I met Mohammad in a camp called cold river. “This isn’t us,” he told me. I looked around at his home, a dilapidated shed in the half-century old refugee camp. His five young children had messy hair and dirty clothes. “You see us as refugees. But this wasn’t us in Syria.”
Mohammad is a Palestinian refugee from Syria who fled to Lebanon. That puts him and his family in the unique position of being twice displaced. Back in Syria, they lived in the Palestinian refugee camp of Yarmouk, established five decades ago. They had their own house with a small garden, and his children kept clean and went to school.
Like so many other refugees, Mohammad left everything behind to seek asylum in Lebanon. He lost his house and his small grocery store. Others, even worse off, lost their families. They left because they had no other choice.
And now, with the recent U.S. ban on Syrian refugees, many are losing hope. Even those who had not yet applied for resettlement have been deeply affected. Many were holding out hope that one day, at least, when they gathered enough money and had the time to file for resettlement, they could move to a place like the United States and live normal lives again.
For refugees and much of the region, America signifies freedom and equality. It’s a place of optimism, where ambition and hard work can help anyone achieve their dreams. For many of us in Lebanon and beyond, we look to the United States as a model for all the possibilities we do not have here.
But, then, on January 27, 2017, Donald Trump shut down the U.S. refugee program for 120 days, and indefinitely banned Syrian refugees from coming to the United States. Even now that the U.S. courts have stayed that ban, hope in America, as a refugee for the most in need, has vanished.
In Lebanon there are 1.5 million registered Syrian refugees, and likely a great deal more without papers. They have managed to escape bombs and constant warfare. But here, they don’t even have the bare minimum they need to live a dignified life.

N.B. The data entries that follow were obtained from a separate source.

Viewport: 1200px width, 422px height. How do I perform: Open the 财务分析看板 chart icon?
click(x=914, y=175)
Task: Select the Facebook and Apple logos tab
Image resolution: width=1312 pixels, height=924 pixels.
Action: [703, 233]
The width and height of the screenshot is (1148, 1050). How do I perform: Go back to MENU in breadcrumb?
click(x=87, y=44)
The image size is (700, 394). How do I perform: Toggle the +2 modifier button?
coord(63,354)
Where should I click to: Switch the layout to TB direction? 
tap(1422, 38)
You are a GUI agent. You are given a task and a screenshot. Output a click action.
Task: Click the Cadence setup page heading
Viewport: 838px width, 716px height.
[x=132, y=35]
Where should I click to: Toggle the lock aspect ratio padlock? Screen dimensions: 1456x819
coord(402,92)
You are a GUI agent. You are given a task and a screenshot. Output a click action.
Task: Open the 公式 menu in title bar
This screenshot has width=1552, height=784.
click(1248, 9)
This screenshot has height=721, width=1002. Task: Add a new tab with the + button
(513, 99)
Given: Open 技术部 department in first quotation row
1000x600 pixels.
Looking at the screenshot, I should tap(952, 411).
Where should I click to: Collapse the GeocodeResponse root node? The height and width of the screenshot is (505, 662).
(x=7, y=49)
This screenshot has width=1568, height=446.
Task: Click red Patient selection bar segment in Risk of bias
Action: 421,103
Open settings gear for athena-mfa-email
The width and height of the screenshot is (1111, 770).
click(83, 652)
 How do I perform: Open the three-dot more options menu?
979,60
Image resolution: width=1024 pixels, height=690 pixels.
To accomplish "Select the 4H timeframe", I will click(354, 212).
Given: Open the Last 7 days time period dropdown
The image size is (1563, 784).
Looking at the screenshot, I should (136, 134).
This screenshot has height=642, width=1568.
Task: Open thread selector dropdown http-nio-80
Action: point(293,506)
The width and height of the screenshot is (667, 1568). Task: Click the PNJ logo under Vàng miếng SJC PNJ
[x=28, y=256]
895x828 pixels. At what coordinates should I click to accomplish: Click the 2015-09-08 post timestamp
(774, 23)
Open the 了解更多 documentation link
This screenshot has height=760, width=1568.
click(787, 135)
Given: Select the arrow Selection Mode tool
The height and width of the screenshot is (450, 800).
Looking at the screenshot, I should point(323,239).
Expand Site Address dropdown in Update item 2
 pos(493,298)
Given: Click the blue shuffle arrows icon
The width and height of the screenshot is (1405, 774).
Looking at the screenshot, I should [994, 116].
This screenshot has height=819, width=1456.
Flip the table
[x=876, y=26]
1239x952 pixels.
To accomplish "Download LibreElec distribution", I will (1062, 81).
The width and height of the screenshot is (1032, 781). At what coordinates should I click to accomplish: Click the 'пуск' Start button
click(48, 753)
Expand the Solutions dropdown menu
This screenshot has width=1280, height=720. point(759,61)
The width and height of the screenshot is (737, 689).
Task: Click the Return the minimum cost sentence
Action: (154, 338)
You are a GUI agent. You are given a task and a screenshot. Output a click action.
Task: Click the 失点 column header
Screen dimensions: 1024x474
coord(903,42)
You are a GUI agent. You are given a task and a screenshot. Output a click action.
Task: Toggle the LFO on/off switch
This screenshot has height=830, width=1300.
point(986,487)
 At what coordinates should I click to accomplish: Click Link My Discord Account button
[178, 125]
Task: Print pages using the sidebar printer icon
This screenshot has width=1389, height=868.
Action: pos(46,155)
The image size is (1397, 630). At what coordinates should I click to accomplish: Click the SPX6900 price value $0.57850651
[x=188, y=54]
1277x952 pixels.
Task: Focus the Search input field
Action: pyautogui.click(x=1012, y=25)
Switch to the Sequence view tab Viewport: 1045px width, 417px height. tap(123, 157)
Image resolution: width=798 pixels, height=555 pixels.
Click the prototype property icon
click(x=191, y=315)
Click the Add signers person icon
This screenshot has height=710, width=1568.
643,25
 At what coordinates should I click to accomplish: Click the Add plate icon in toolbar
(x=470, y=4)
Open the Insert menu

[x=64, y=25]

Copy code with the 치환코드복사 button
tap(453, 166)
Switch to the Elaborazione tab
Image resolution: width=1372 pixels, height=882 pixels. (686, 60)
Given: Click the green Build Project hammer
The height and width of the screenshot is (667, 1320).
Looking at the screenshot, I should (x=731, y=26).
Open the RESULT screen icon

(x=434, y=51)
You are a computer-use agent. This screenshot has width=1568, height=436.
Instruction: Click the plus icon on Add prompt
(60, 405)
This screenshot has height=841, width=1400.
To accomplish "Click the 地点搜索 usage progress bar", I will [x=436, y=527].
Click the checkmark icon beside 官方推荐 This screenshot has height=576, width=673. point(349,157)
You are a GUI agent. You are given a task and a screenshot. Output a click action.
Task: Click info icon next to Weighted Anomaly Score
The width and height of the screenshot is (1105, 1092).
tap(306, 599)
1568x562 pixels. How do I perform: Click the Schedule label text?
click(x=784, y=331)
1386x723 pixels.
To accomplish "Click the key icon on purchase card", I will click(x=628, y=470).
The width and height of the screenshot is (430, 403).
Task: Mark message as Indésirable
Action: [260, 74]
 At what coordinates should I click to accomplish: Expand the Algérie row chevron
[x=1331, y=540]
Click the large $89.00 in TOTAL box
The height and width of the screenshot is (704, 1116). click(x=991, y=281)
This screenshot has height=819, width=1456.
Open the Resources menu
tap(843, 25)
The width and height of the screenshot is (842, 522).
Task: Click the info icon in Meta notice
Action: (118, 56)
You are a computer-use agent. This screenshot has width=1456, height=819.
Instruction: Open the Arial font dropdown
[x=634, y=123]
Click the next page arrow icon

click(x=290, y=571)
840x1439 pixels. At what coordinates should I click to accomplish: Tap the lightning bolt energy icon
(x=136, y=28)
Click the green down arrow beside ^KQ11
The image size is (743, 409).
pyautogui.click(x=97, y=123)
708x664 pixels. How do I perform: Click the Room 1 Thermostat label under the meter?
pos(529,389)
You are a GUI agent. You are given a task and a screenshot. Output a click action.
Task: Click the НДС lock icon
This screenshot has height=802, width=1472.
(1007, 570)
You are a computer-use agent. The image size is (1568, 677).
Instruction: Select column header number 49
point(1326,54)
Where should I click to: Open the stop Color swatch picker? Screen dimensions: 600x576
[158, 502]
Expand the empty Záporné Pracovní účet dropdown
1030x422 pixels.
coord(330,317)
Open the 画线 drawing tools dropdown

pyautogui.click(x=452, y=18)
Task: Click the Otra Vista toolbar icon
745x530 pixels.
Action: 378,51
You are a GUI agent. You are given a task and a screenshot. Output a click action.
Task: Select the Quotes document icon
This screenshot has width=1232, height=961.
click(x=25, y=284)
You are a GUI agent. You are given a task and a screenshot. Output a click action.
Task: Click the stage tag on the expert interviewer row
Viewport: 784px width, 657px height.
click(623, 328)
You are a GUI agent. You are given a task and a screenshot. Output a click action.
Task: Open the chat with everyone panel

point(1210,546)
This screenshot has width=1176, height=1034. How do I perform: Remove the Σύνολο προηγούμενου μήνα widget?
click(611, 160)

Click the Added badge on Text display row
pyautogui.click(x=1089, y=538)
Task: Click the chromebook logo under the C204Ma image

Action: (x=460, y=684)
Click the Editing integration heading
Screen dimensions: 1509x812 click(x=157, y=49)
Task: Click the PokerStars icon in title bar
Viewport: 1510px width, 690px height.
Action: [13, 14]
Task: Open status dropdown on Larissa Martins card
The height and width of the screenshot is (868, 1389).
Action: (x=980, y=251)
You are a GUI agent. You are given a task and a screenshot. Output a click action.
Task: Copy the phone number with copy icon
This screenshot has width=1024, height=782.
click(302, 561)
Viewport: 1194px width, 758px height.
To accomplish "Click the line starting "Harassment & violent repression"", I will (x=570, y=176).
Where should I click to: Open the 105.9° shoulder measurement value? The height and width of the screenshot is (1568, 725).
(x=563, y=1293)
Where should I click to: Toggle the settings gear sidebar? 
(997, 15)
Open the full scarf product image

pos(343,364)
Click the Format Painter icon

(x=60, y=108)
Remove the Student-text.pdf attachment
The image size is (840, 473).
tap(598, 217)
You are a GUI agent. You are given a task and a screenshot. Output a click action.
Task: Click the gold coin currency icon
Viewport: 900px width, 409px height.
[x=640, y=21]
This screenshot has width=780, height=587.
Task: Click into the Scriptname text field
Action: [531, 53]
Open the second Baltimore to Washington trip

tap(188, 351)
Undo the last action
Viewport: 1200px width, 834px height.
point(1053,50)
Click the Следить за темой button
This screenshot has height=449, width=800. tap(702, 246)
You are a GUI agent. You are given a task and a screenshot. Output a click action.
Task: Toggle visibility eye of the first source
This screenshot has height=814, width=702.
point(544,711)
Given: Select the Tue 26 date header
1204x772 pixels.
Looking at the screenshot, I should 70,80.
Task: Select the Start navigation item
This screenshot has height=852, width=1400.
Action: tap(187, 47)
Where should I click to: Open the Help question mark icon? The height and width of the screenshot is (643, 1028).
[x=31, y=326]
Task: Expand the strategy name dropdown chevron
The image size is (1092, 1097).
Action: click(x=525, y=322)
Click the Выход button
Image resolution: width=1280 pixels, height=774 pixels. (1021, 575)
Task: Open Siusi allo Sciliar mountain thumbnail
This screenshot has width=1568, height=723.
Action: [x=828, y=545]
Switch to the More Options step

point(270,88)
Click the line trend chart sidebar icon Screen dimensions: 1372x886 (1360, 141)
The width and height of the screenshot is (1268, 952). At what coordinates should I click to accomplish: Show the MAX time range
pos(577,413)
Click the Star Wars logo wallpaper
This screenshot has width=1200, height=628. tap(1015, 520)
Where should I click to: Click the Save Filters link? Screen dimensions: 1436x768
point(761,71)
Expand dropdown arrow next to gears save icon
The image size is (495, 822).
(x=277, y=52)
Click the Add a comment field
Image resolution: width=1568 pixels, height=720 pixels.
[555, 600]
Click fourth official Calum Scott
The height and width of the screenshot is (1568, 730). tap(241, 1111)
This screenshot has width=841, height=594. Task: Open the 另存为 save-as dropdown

Some, like Mohammad, live in old Palestinian camps like Nahr El Bared that are crumbling, a result of overpopulation and poor infrastructure. Others live in tents made of sheet metal and tarp. Many lack reliable electricity and running water. Over half of the children do not go to school. Others have to drop out to make money and support their families. They live on the margins, with little chance of getting anywhere in life.
Organizations like American Near East Refugee Aid (ANERA), which I work for, are trying very hard to improve the situation. We do as much as we can, given Lebanon’s lack of space, infrastructure and services. Financial resources are limited. Schools are overcrowded and operate on shifts. Unemployment is high among Lebanese citizens, so it is hard for refugees to find work. There simply are not enough jobs for everyone.
Yet, still, I am struck by the resilience of refugees. They remain active and work hard with the little resources they have. There are some in Lebanon, America, and elsewhere who, unfortunately, see them as parasites. Politicians everywhere use them for their own agenda. But I work with refugees every day and know they are incredibly productive and hard-working people. They can benefit any country they go to, be it Lebanon or the United States.
Since I met Mohammad I often think back on what he said about the situation he was living under: “This isn’t us.” We need to remember that each refugee once had a normal life, just like you and me. We must not view them as an amorphous, homogenous group, but as individuals who each have their own dreams.
In times, when all hope and decency seem to be lost, we must make sure we do not forget about these families in need. They may be unable to make it to the Statue of Liberty, but they should at least be treated with dignity.